A stroke is a debilitating neurological condition that arises when there is deprivation of blood to brain cells. It can lead to loss of memory, motor skills, and cognition. Currently, stroke patients are treated by restoring proper blood flow to their neurons. However, these neurons are often dead by the time treatment is given. Replacing dead neurons is therefore an ideal but very difficult strategy to regain loss of brain function. Now, researchers at Okayama University have now developed a method of converting non-neuronal cells in the brain into neurons for this purpose.
Ascl1, Sox2, and NeuroD1 are proteins found within neurons. When they are introduced tactically into ordinary cells, the cells start showing neuron-like properties. The research team led by Professor ABE Koji and Senior Lecturer YAMASHITA Toru designed their studies based on this principle. Small silicon filaments were first inserted into specific blood vessels within the brains of mice. These filaments clogged the vessels and restricted blood flow thereby giving the mice a stroke.

Three days after a stroke was induced, a delivery system comprising a weakened virus was used to inject Ascl1, Sox2, or NeuroD1 into the damaged brain areas. Viral systems usually attack rapidly-diving, younger cells, and not mature cells like neurons. This gave the team tight control over the type of cells the virus would enter and deposit the proteins into. Indeed, it was observed that protective, non-neuronal cells called as glial cells were the ones targeted successfully.

Twenty-one days after the viral injection these glial cells started presenting markers typically found in young neurons. Forty-nine days after the injection these cells had characteristics of mature neurons, including the branching pattern typical to neurons. The injection of Ascl1, Sox2, or NeuroD1 successfully led to the generation of “new” neurons. The researchers also analysed behavioural patterns of these mice to assess their mobility post stroke. However, in spite of brain cell regeneration their movement was not completely restored.

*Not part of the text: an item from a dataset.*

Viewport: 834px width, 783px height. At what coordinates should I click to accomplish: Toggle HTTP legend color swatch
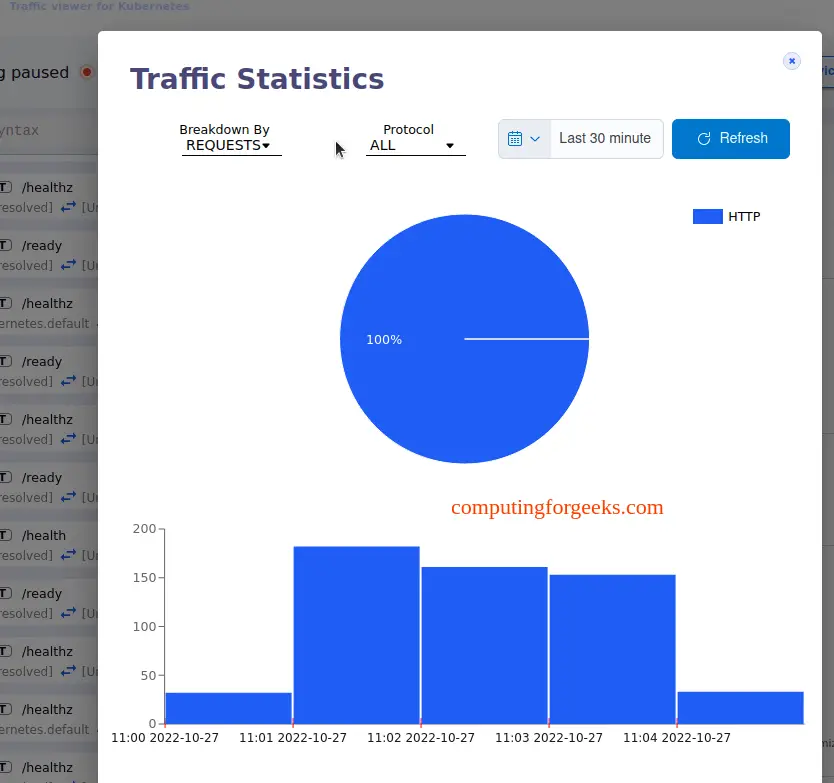click(707, 216)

“Taken together, the present study successfully achieved, for the first time, in vivo direct reprogramming by enforced transcriptional factors (Ascl1, Sox2 and NeuroD1) in the post-stroke mouse brain”, conclude the authors. This successful regeneration of brain cells after a stroke is a step forward in therapy; it remains to be studied whether tweaking this process further can restore neurological function as well.

Background

Stroke: A stroke occurs when oxygen supply to the brain cells is cut off. This is usually the result of an occluded blood vessel or uncontrolled bleeding within the brain. Brain cells can die within minutes of such injury. At present, regeneration of neurons in stroke patients has not been conducted successfully and neuroscientists have been at this endeavour for decades.

Neurons: Neurons are specialized cells that are the building blocks of the brain. Each function controlled by our brain is being executed by specific types of neurons. Thus, the location and function of neurons determines which neurological function will be hampered by a stroke. Given how indispensable neurons are for our day-to-day functioning, preserving healthy neurons and generating younger ones has been an age-old mystery in medical science. Neurons are protected closely by their neighbours: glial cells.

Somatic cells including intracerebral glial cells can be directly converted into induced neuronal cells (iNc) by enforced specific transcriptional factors. Here, we show in vivo direct reprogramming by enforced transcriptional factors (Ascl1, Sox2 and NeuroD1) in the post-stroke mouse brain. The reprogrammed cells first express neuronal progenitor marker Dcx, then express mature neuronal marker NeuN, accompanied with morphological changes including long processes and synapse-like structures. The present study provides a future novel self-repair strategy for ischemic stroke with beneficial modifications of inducer-suppressor balance.